__WRITTEN EXERCISE__
Copy out the blog post on favorite books and music of 2022 in full, word for word.

__SOURCE DOCUMENT__

Saturday, December 31, 2022

Favorite books and music of 2022

 As the season of "Year in Review" posts comes to an end, I'm thinking not only about the projects I saw through to completion this year (the biggest of which were the final revisions of my book manuscript), but the wonderful array of books and music I've consumed this year. Here's the roundup, along with some comments and observations.

Music

Strangely, my music consumption this year was modest compared to what it's been during previous years. Perhaps I was so absorbed with my various writing tasks, as well as with grant applications, prep for my CD recording in June, and the like, that I just didn't have it in me to engage in the depth of listening to match what I did in 2021. However, there were a few noteworthy albums I enjoyed. In classical music, the biggest discovery was Benjamin Allard's recording of the complete Bach organ works (with a few clavichord performances thrown in). I'm trying to listen to this relatively closely, so I've been slow to progress through the huge set; however, even just judging by the first couple of discs, the achievement is amazing. The playing is spectacular, and the music--much of which is new to me--is really brilliant. I've also been listening somewhat obsessively to the Peabody Trio's recording of Beethoven's Op.70 (these are on modern instruments, but are wonderfully flexible and deep), as well as to Robert Levin's complete Mozart sonata cycle, which I'll be reviewing next year. Outside of classical music, I've really enjoyed Ethan Iverson's jazz album "Every Note Is True" (especially for its large-scale pacing).

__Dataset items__

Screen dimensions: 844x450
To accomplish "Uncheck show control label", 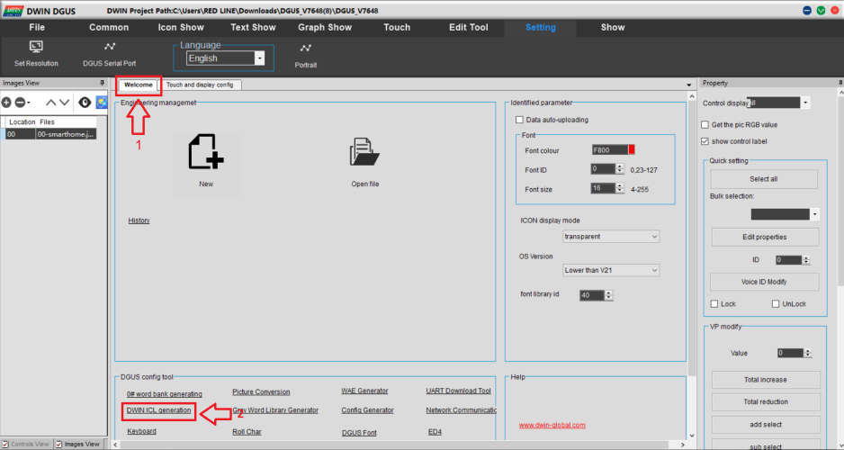I will [x=705, y=141].
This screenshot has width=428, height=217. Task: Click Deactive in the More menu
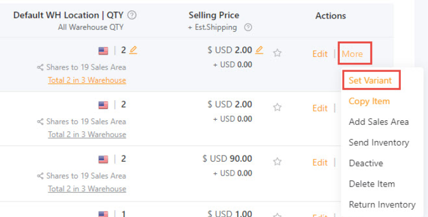pos(366,163)
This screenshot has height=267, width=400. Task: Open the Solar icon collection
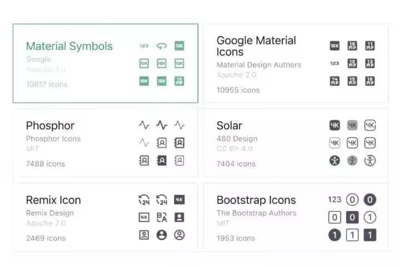tap(229, 126)
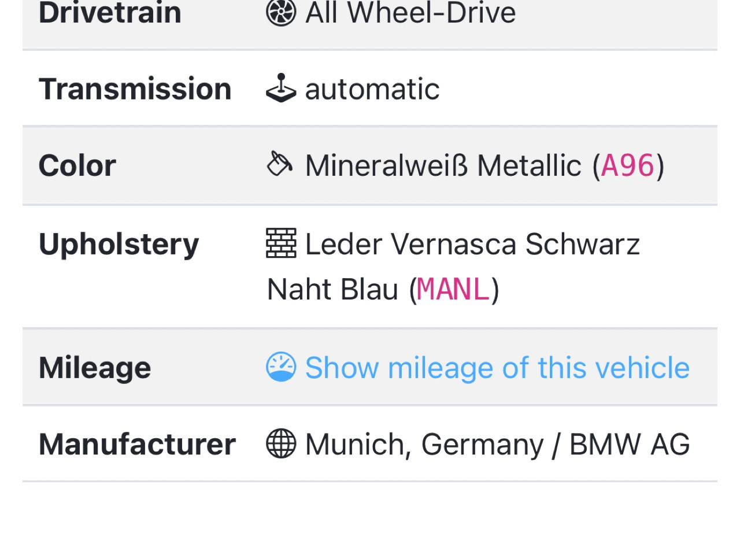This screenshot has width=740, height=540.
Task: Click the manufacturer globe icon
Action: (x=281, y=444)
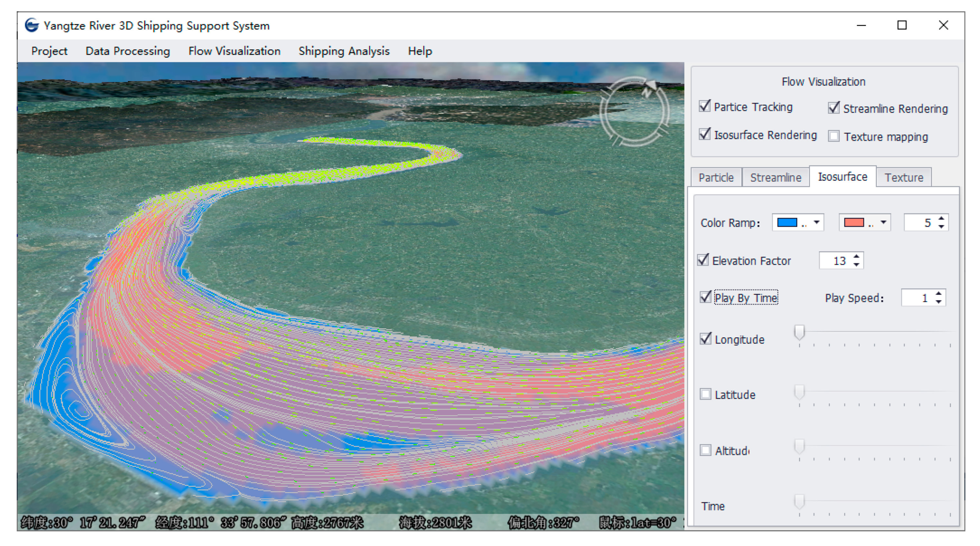Open the blue color ramp dropdown

point(816,222)
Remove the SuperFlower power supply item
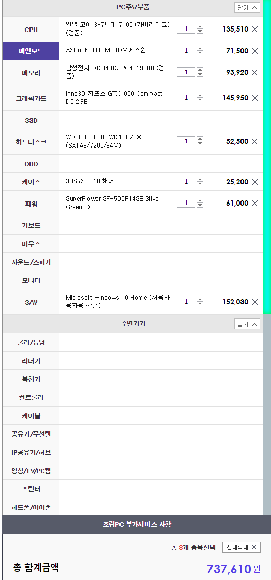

__FULL ANSWER__
Saturday, December 31, 2022

Favorite books and music of 2022

 As the season of "Year in Review" posts comes to an end, I'm thinking not only about the projects I saw through to completion this year (the biggest of which were the final revisions of my book manuscript), but the wonderful array of books and music I've consumed this year. Here's the roundup, along with some comments and observations.

Music

Strangely, my music consumption this year was modest compared to what it's been during previous years. Perhaps I was so absorbed with my various writing tasks, as well as with grant applications, prep for my CD recording in June, and the like, that I just didn't have it in me to engage in the depth of listening to match what I did in 2021. However, there were a few noteworthy albums I enjoyed. In classical music, the biggest discovery was Benjamin Allard's recording of the complete Bach organ works (with a few clavichord performances thrown in). I'm trying to listen to this relatively closely, so I've been slow to progress through the huge set; however, even just judging by the first couple of discs, the achievement is amazing. The playing is spectacular, and the music--much of which is new to me--is really brilliant. I've also been listening somewhat obsessively to the Peabody Trio's recording of Beethoven's Op.70 (these are on modern instruments, but are wonderfully flexible and deep), as well as to Robert Levin's complete Mozart sonata cycle, which I'll be reviewing next year. Outside of classical music, I've really enjoyed Ethan Iverson's jazz album "Every Note Is True" (especially for its large-scale pacing).